> [Passage]
====

Monday, 2 March 2015


"When the sons of the fallen came upon the daughters of men they bore the way of the wicked." An opening gambit that reads infinitely more interesting than the tagline for Kevin Carraway's latest low-budget horror movie. 'Evil Never Dies', anyone? Is that a fact? Well, as the filmmakers so eloquently put it, evil never dies but film careers do. 

Remember when Christian Slater was the epitome of cool? Now he's playing heroic priests in inexplicably dull horror movies. Remember when Vinnie Jones had the world at his feet? Ok, so that's a bit of a stretch, but Vinnie Jones stars alongside Slater in the straight-to-DVD feature that riffs on The Omen and Carrie.

Here's a twist for you. Christian Slater plays a holier than thou priest and Vinnie Jones plays the part of a doting father. He's still a cop of course but the role of John Elliott is as close to 'affecting' as Vinnie is likely to get. He's one of the best things about the movie as well, which will be hard to believe for anybody still reeling from his performance in X-Men: The Last Stand. 

After an inexplicable murder occurs in a small, isolated community, Father Henry goes to a local police detective with a theory on why the murder, and crimes that took place several years before, are occurring.

Vinnie is better here than he has any right to be, Slater on the other hand barely registers. He's not really involved though, taking a backseat to the teen cast and a plodding script that lacks inspiration.

====

> [Excerpted data]
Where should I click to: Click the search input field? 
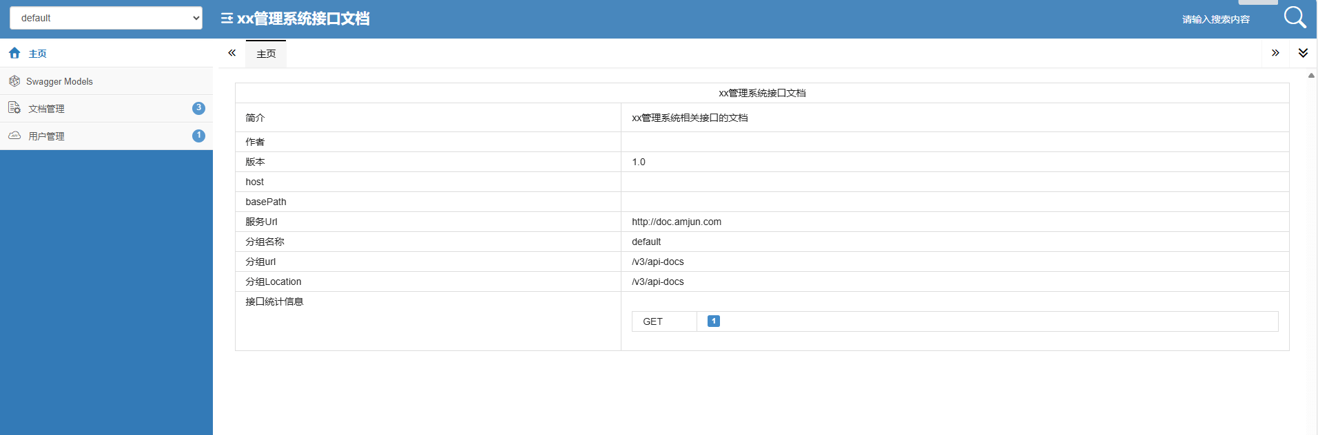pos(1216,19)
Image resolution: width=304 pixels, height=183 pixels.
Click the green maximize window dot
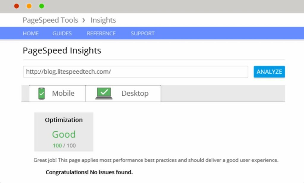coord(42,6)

====

> [Written task A] Reproduce the passage of the horror movie review starting at "Here's a twist" and ending at "that lacks inspiration.".
> [Written task B] According to the horror movie review, are these statements true? Answer yes or no for each and quote the words from the review that decide it. (i) Vinnie Jones plays a cop in the movie. (ii) The movie had a cinema release. (iii) Christian Slater plays a priest.
> [Written task C] Pick up the horror movie review where it stops and keep writing.

> [Expected output A]
Here's a twist for you. Christian Slater plays a holier than thou priest and Vinnie Jones plays the part of a doting father. He's still a cop of course but the role of John Elliott is as close to 'affecting' as Vinnie is likely to get. He's one of the best things about the movie as well, which will be hard to believe for anybody still reeling from his performance in X-Men: The Last Stand. 

After an inexplicable murder occurs in a small, isolated community, Father Henry goes to a local police detective with a theory on why the murder, and crimes that took place several years before, are occurring.

Vinnie is better here than he has any right to be, Slater on the other hand barely registers. He's not really involved though, taking a backseat to the teen cast and a plodding script that lacks inspiration.

> [Expected output B]
(i) Yes: "He's still a cop of course"
(ii) No: "the straight-to-DVD feature"
(iii) Yes: "Christian Slater plays a holier than thou priest"

> [Expected output C]
Leading lady Emily Tennant (Heather) deserves better, but her relationship with Robbie (Jake Croker) lacks conviction. It doesn't help that Jake Croker is a personality vacuum, mistaking creepy for intriguing at every turn and lacking both the charisma and charm to pull off the role of captivating outsider.

With the best of intentions I found myself drifting as the lack of development become more and more frustrating. Carrie built to a devastating climax, The Omen was drenched in religious subtext and grand ambition. Way of the Wicked feels like a watershed version of Dawson's Creek. 

A ridiculous twist seals the film's fate, raising questions about the validity of what we've seen but failing to implant the desire to found out why. As the film reaches its ludicrous climax one of the characters says, "The cop and the priest. You two should have your own sitcom."

Now there's an idea...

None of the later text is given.